Word and item position data
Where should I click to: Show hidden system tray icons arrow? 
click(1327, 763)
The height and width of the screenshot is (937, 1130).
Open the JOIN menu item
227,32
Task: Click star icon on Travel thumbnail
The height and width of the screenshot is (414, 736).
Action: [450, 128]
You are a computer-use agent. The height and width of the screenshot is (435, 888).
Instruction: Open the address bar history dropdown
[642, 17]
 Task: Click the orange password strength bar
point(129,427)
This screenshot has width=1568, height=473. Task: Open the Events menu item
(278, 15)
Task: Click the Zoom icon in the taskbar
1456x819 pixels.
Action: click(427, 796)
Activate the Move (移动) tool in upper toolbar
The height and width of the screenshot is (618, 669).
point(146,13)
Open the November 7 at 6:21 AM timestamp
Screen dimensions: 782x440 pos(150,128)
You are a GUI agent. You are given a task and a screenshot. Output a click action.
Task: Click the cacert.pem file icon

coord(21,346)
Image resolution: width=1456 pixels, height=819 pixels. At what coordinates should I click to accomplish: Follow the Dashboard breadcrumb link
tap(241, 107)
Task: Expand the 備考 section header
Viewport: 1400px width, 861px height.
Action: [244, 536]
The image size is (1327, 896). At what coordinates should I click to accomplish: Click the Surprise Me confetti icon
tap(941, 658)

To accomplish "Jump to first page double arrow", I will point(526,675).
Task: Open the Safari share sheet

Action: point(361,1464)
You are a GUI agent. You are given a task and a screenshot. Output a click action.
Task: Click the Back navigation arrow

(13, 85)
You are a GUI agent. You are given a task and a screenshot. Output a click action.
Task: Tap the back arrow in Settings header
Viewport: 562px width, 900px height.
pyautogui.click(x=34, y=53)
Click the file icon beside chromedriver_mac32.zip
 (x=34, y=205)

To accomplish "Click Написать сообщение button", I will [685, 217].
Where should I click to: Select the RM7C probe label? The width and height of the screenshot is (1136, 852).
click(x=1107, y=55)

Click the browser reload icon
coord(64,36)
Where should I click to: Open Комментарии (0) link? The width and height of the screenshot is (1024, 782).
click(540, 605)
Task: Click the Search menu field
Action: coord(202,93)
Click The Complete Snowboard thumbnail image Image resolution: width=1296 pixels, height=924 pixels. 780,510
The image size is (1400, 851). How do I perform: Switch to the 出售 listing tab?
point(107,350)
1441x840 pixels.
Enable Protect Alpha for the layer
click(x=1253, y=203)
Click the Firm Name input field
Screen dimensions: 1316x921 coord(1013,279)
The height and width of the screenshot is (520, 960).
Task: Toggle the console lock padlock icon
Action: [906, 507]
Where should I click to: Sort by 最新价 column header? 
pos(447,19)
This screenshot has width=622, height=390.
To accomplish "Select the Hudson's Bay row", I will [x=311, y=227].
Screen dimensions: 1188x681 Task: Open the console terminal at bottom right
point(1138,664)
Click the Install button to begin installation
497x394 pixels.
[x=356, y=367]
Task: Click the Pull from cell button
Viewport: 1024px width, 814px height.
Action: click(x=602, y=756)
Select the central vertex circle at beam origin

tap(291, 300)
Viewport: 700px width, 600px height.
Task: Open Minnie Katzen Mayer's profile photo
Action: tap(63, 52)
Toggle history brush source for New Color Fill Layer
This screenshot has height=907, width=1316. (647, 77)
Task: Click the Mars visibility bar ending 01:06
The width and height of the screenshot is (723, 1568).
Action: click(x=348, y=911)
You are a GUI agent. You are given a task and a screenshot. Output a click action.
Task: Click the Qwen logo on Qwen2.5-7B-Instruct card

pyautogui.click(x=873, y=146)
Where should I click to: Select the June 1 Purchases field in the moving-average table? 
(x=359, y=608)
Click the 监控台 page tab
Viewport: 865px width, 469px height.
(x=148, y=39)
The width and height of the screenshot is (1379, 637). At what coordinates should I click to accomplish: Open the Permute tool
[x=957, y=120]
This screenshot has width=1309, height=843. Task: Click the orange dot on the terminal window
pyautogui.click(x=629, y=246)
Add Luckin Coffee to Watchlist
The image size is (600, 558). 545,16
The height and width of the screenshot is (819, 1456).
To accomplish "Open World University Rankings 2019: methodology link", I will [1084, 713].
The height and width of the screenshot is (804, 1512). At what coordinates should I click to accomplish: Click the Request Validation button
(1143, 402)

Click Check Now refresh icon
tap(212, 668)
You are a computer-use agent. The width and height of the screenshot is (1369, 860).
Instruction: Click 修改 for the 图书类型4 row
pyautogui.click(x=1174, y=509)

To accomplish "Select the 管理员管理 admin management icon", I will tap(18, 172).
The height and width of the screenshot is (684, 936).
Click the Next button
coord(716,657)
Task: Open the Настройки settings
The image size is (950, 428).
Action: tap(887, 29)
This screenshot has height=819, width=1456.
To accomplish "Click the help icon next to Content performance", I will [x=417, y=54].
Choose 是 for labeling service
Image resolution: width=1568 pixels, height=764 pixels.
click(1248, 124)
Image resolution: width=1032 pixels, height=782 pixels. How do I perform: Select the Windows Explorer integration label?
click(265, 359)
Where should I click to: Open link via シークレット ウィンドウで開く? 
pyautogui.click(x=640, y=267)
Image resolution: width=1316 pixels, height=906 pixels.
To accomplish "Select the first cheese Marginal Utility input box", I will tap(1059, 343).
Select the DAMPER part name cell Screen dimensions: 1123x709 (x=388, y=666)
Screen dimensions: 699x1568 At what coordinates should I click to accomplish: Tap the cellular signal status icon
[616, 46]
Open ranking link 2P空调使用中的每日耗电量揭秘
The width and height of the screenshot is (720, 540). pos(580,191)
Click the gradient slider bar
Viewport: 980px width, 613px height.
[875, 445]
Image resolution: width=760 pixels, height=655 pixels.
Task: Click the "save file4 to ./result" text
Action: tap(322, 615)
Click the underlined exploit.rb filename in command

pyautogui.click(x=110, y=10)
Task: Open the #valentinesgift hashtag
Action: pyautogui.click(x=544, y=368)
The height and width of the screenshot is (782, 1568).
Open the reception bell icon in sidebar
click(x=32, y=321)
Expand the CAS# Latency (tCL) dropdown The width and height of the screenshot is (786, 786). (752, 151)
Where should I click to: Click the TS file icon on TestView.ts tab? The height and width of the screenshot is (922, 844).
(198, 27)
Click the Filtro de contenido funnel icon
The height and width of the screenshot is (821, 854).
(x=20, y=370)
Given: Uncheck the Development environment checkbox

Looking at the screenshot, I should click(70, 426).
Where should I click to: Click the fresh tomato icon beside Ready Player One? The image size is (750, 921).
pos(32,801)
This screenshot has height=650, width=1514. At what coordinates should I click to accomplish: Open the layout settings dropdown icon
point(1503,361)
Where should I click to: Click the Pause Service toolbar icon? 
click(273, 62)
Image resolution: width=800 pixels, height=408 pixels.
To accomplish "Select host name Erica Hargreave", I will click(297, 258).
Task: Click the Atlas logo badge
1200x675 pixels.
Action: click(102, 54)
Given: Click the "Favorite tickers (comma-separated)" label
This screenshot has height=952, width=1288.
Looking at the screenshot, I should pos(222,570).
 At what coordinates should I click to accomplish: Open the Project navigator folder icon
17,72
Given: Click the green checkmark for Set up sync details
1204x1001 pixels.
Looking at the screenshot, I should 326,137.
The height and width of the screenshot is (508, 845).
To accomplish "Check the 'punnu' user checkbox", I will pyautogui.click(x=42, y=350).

▸ **SHORT TASK**
Render the lines of these entries as a JSON list of strings, one string per line, skipping any blank lines. Include every entry.

▸ **CORRECT RESPONSE**
[
  "Where should I click to: Show hidden system tray icons arrow? ",
  "click(1327, 763)",
  "The height and width of the screenshot is (937, 1130).",
  "Open the JOIN menu item",
  "227,32",
  "Task: Click star icon on Travel thumbnail",
  "The height and width of the screenshot is (414, 736).",
  "Action: [450, 128]",
  "You are a computer-use agent. The height and width of the screenshot is (435, 888).",
  "Instruction: Open the address bar history dropdown",
  "[642, 17]",
  " Task: Click the orange password strength bar",
  "point(129,427)",
  "This screenshot has width=1568, height=473. Task: Open the Events menu item",
  "(278, 15)",
  "Task: Click the Zoom icon in the taskbar",
  "1456x819 pixels.",
  "Action: click(427, 796)",
  "Activate the Move (移动) tool in upper toolbar",
  "The height and width of the screenshot is (618, 669).",
  "point(146,13)",
  "Open the November 7 at 6:21 AM timestamp",
  "Screen dimensions: 782x440 pos(150,128)",
  "You are a GUI agent. You are given a task and a screenshot. Output a click action.",
  "Task: Click the cacert.pem file icon",
  "coord(21,346)",
  "Image resolution: width=1456 pixels, height=819 pixels. At what coordinates should I click to accomplish: Follow the Dashboard breadcrumb link",
  "tap(241, 107)",
  "Task: Expand the 備考 section header",
  "Viewport: 1400px width, 861px height.",
  "Action: [244, 536]",
  "The image size is (1327, 896). At what coordinates should I click to accomplish: Click the Surprise Me confetti icon",
  "tap(941, 658)",
  "To accomplish \"Jump to first page double arrow\", I will point(526,675).",
  "Task: Open the Safari share sheet",
  "Action: point(361,1464)",
  "You are a GUI agent. You are given a task and a screenshot. Output a click action.",
  "Task: Click the Back navigation arrow",
  "(13, 85)",
  "You are a GUI agent. You are given a task and a screenshot. Output a click action.",
  "Task: Tap the back arrow in Settings header",
  "Viewport: 562px width, 900px height.",
  "pyautogui.click(x=34, y=53)",
  "Click the file icon beside chromedriver_mac32.zip",
  " (x=34, y=205)",
  "To accomplish \"Click Написать сообщение button\", I will [685, 217].",
  "Where should I click to: Select the RM7C probe label? The width and height of the screenshot is (1136, 852).",
  "click(x=1107, y=55)",
  "Click the browser reload icon",
  "coord(64,36)",
  "Where should I click to: Open Комментарии (0) link? The width and height of the screenshot is (1024, 782).",
  "click(540, 605)",
  "Task: Click the Search menu field",
  "Action: coord(202,93)",
  "Click The Complete Snowboard thumbnail image Image resolution: width=1296 pixels, height=924 pixels. 780,510",
  "The image size is (1400, 851). How do I perform: Switch to the 出售 listing tab?",
  "point(107,350)",
  "1441x840 pixels.",
  "Enable Protect Alpha for the layer",
  "click(x=1253, y=203)",
  "Click the Firm Name input field",
  "Screen dimensions: 1316x921 coord(1013,279)",
  "The height and width of the screenshot is (520, 960).",
  "Task: Toggle the console lock padlock icon",
  "Action: [906, 507]",
  "Where should I click to: Sort by 最新价 column header? ",
  "pos(447,19)",
  "This screenshot has width=622, height=390.",
  "To accomplish \"Select the Hudson's Bay row\", I will [x=311, y=227].",
  "Screen dimensions: 1188x681 Task: Open the console terminal at bottom right",
  "point(1138,664)",
  "Click the Install button to begin installation",
  "497x394 pixels.",
  "[x=356, y=367]",
  "Task: Click the Pull from cell button",
  "Viewport: 1024px width, 814px height.",
  "Action: click(x=602, y=756)",
  "Select the central vertex circle at beam origin",
  "tap(291, 300)",
  "Viewport: 700px width, 600px height.",
  "Task: Open Minnie Katzen Mayer's profile photo",
  "Action: tap(63, 52)",
  "Toggle history brush source for New Color Fill Layer",
  "This screenshot has height=907, width=1316. (647, 77)",
  "Task: Click the Mars visibility bar ending 01:06",
  "The width and height of the screenshot is (723, 1568).",
  "Action: click(x=348, y=911)",
  "You are a GUI agent. You are given a task and a screenshot. Output a click action.",
  "Task: Click the Qwen logo on Qwen2.5-7B-Instruct card",
  "pyautogui.click(x=873, y=146)",
  "Where should I click to: Select the June 1 Purchases field in the moving-average table? ",
  "(x=359, y=608)",
  "Click the 监控台 page tab",
  "Viewport: 865px width, 469px height.",
  "(x=148, y=39)",
  "The width and height of the screenshot is (1379, 637). At what coordinates should I click to accomplish: Open the Permute tool",
  "[x=957, y=120]",
  "This screenshot has width=1309, height=843. Task: Click the orange dot on the terminal window",
  "pyautogui.click(x=629, y=246)",
  "Add Luckin Coffee to Watchlist",
  "The image size is (600, 558). 545,16",
  "The height and width of the screenshot is (819, 1456).",
  "To accomplish \"Open World University Rankings 2019: methodology link\", I will [1084, 713].",
  "The height and width of the screenshot is (804, 1512). At what coordinates should I click to accomplish: Click the Request Validation button",
  "(1143, 402)",
  "Click Check Now refresh icon",
  "tap(212, 668)",
  "You are a computer-use agent. The width and height of the screenshot is (1369, 860).",
  "Instruction: Click 修改 for the 图书类型4 row",
  "pyautogui.click(x=1174, y=509)",
  "To accomplish \"Select the 管理员管理 admin management icon\", I will tap(18, 172).",
  "The height and width of the screenshot is (684, 936).",
  "Click the Next button",
  "coord(716,657)",
  "Task: Open the Настройки settings",
  "The image size is (950, 428).",
  "Action: tap(887, 29)",
  "This screenshot has height=819, width=1456.",
  "To accomplish \"Click the help icon next to Content performance\", I will [x=417, y=54].",
  "Choose 是 for labeling service",
  "Image resolution: width=1568 pixels, height=764 pixels.",
  "click(1248, 124)",
  "Image resolution: width=1032 pixels, height=782 pixels. How do I perform: Select the Windows Explorer integration label?",
  "click(265, 359)",
  "Where should I click to: Open link via シークレット ウィンドウで開く? ",
  "pyautogui.click(x=640, y=267)",
  "Image resolution: width=1316 pixels, height=906 pixels.",
  "To accomplish \"Select the first cheese Marginal Utility input box\", I will tap(1059, 343).",
  "Select the DAMPER part name cell Screen dimensions: 1123x709 (x=388, y=666)",
  "Screen dimensions: 699x1568 At what coordinates should I click to accomplish: Tap the cellular signal status icon",
  "[616, 46]",
  "Open ranking link 2P空调使用中的每日耗电量揭秘",
  "The width and height of the screenshot is (720, 540). pos(580,191)",
  "Click the gradient slider bar",
  "Viewport: 980px width, 613px height.",
  "[875, 445]",
  "Image resolution: width=760 pixels, height=655 pixels.",
  "Task: Click the \"save file4 to ./result\" text",
  "Action: tap(322, 615)",
  "Click the underlined exploit.rb filename in command",
  "pyautogui.click(x=110, y=10)",
  "Task: Open the #valentinesgift hashtag",
  "Action: pyautogui.click(x=544, y=368)",
  "The height and width of the screenshot is (782, 1568).",
  "Open the reception bell icon in sidebar",
  "click(x=32, y=321)",
  "Expand the CAS# Latency (tCL) dropdown The width and height of the screenshot is (786, 786). (752, 151)",
  "Where should I click to: Click the TS file icon on TestView.ts tab? The height and width of the screenshot is (922, 844).",
  "(198, 27)",
  "Click the Filtro de contenido funnel icon",
  "The height and width of the screenshot is (821, 854).",
  "(x=20, y=370)",
  "Given: Uncheck the Development environment checkbox",
  "Looking at the screenshot, I should click(70, 426).",
  "Where should I click to: Click the fresh tomato icon beside Ready Player One? The image size is (750, 921).",
  "pos(32,801)",
  "This screenshot has height=650, width=1514. At what coordinates should I click to accomplish: Open the layout settings dropdown icon",
  "point(1503,361)",
  "Where should I click to: Click the Pause Service toolbar icon? ",
  "click(273, 62)",
  "Image resolution: width=800 pixels, height=408 pixels.",
  "To accomplish \"Select host name Erica Hargreave\", I will click(297, 258).",
  "Task: Click the Atlas logo badge",
  "1200x675 pixels.",
  "Action: click(102, 54)",
  "Given: Click the \"Favorite tickers (comma-separated)\" label",
  "This screenshot has height=952, width=1288.",
  "Looking at the screenshot, I should pos(222,570).",
  " At what coordinates should I click to accomplish: Open the Project navigator folder icon",
  "17,72",
  "Given: Click the green checkmark for Set up sync details",
  "1204x1001 pixels.",
  "Looking at the screenshot, I should 326,137.",
  "The height and width of the screenshot is (508, 845).",
  "To accomplish \"Check the 'punnu' user checkbox\", I will pyautogui.click(x=42, y=350)."
]